THE RECORDS
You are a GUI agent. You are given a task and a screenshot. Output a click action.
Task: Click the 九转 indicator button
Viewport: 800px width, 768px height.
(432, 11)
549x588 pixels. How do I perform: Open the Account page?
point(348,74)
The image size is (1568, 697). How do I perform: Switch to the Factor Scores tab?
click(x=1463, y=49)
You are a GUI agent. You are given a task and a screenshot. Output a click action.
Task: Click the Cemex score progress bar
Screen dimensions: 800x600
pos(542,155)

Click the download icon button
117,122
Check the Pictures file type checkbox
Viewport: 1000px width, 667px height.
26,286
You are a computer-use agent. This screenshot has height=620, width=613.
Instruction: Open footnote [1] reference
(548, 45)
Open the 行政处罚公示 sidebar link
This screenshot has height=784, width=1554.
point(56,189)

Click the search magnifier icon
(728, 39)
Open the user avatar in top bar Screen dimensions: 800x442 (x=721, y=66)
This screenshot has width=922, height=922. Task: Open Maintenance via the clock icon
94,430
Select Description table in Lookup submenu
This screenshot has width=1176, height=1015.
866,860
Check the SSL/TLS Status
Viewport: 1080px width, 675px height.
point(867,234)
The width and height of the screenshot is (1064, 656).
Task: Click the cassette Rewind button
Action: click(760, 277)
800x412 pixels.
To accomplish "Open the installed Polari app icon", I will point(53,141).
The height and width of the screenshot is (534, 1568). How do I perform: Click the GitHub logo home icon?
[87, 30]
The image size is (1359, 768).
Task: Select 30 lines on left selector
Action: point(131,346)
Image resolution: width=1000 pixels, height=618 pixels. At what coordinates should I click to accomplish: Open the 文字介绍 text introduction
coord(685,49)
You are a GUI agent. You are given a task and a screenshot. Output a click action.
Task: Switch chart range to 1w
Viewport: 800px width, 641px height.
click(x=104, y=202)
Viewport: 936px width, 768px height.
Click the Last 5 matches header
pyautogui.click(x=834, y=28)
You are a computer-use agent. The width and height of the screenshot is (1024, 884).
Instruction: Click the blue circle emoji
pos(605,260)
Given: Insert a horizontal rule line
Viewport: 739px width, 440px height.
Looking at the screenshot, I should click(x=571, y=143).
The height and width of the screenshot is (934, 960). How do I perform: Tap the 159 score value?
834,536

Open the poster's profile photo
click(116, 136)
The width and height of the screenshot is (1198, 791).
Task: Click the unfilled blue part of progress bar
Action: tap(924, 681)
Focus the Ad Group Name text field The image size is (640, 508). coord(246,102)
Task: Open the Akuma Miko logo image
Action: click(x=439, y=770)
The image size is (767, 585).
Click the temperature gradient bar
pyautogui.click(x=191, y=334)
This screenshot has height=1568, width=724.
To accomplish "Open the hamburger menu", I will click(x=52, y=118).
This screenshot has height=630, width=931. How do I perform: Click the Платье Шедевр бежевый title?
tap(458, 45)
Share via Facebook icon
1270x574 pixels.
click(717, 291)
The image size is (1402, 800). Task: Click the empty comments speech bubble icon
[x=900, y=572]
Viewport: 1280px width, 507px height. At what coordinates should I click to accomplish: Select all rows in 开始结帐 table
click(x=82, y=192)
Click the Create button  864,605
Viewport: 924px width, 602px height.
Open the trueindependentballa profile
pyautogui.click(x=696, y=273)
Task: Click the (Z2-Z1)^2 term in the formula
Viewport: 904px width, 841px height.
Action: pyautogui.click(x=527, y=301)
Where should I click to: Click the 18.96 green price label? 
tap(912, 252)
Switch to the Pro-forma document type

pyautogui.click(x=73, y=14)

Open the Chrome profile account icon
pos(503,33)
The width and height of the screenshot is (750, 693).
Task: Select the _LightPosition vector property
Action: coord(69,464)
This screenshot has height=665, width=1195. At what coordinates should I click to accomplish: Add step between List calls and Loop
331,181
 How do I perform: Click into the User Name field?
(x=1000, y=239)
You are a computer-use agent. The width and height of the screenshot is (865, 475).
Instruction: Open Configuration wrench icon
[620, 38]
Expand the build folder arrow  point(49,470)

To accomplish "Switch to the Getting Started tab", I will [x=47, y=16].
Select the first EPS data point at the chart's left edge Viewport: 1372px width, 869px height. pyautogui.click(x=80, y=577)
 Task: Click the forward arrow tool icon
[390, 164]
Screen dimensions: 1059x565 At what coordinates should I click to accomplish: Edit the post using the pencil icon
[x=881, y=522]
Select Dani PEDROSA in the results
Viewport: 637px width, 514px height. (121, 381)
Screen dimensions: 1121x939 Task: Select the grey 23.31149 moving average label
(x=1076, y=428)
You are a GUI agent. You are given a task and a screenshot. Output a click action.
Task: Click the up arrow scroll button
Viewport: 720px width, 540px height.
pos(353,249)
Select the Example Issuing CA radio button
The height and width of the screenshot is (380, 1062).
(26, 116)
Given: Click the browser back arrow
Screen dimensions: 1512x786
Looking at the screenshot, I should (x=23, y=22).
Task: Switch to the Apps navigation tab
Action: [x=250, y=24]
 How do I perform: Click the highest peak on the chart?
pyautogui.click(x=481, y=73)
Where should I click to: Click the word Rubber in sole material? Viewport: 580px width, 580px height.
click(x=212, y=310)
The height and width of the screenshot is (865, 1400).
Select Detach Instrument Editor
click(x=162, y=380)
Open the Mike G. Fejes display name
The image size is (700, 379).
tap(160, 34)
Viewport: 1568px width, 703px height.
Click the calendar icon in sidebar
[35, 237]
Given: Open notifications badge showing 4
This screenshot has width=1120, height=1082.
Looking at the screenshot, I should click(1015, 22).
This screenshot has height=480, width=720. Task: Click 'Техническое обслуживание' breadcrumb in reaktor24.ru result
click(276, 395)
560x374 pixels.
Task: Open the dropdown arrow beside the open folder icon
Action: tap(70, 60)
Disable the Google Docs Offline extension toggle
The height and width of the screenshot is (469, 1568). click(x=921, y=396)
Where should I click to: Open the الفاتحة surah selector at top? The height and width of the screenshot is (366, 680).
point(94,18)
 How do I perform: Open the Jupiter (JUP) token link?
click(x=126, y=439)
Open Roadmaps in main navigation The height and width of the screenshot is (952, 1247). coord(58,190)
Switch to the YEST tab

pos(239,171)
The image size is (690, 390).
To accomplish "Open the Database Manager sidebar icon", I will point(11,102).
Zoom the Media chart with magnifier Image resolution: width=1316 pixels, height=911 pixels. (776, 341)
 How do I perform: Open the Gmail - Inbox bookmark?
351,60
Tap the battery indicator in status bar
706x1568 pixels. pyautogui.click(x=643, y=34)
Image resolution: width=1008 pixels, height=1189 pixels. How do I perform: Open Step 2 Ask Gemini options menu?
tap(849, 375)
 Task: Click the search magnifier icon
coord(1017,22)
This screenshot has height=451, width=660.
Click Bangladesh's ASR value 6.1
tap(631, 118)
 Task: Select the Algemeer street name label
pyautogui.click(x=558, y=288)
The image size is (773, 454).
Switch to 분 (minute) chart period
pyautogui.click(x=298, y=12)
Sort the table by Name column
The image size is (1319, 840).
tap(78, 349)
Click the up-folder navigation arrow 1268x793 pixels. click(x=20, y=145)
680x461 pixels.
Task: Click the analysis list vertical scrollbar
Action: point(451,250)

WORK REQUEST
What do the lines above say from the one containing "The height and width of the screenshot is (934, 960)." down to the one containing "Select the first"? Return them exactly, both end lines included, and only them.

RESULT FOR THIS TASK
The height and width of the screenshot is (934, 960). How do I perform: Tap the 159 score value?
834,536

Open the poster's profile photo
click(116, 136)
The width and height of the screenshot is (1198, 791).
Task: Click the unfilled blue part of progress bar
Action: tap(924, 681)
Focus the Ad Group Name text field The image size is (640, 508). coord(246,102)
Task: Open the Akuma Miko logo image
Action: click(x=439, y=770)
The image size is (767, 585).
Click the temperature gradient bar
pyautogui.click(x=191, y=334)
This screenshot has height=1568, width=724.
To accomplish "Open the hamburger menu", I will click(x=52, y=118).
This screenshot has height=630, width=931. How do I perform: Click the Платье Шедевр бежевый title?
tap(458, 45)
Share via Facebook icon
1270x574 pixels.
click(717, 291)
The image size is (1402, 800). Task: Click the empty comments speech bubble icon
[x=900, y=572]
Viewport: 1280px width, 507px height. At what coordinates should I click to accomplish: Select all rows in 开始结帐 table
click(x=82, y=192)
Click the Create button  864,605
Viewport: 924px width, 602px height.
Open the trueindependentballa profile
pyautogui.click(x=696, y=273)
Task: Click the (Z2-Z1)^2 term in the formula
Viewport: 904px width, 841px height.
Action: pyautogui.click(x=527, y=301)
Where should I click to: Click the 18.96 green price label? 
tap(912, 252)
Switch to the Pro-forma document type

pyautogui.click(x=73, y=14)

Open the Chrome profile account icon
pos(503,33)
The width and height of the screenshot is (750, 693).
Task: Select the _LightPosition vector property
Action: coord(69,464)
This screenshot has height=665, width=1195. At what coordinates should I click to accomplish: Add step between List calls and Loop
331,181
 How do I perform: Click into the User Name field?
(x=1000, y=239)
You are a computer-use agent. The width and height of the screenshot is (865, 475).
Instruction: Open Configuration wrench icon
[620, 38]
Expand the build folder arrow  point(49,470)

To accomplish "Switch to the Getting Started tab", I will [x=47, y=16].
Select the first EPS data point at the chart's left edge Viewport: 1372px width, 869px height. pyautogui.click(x=80, y=577)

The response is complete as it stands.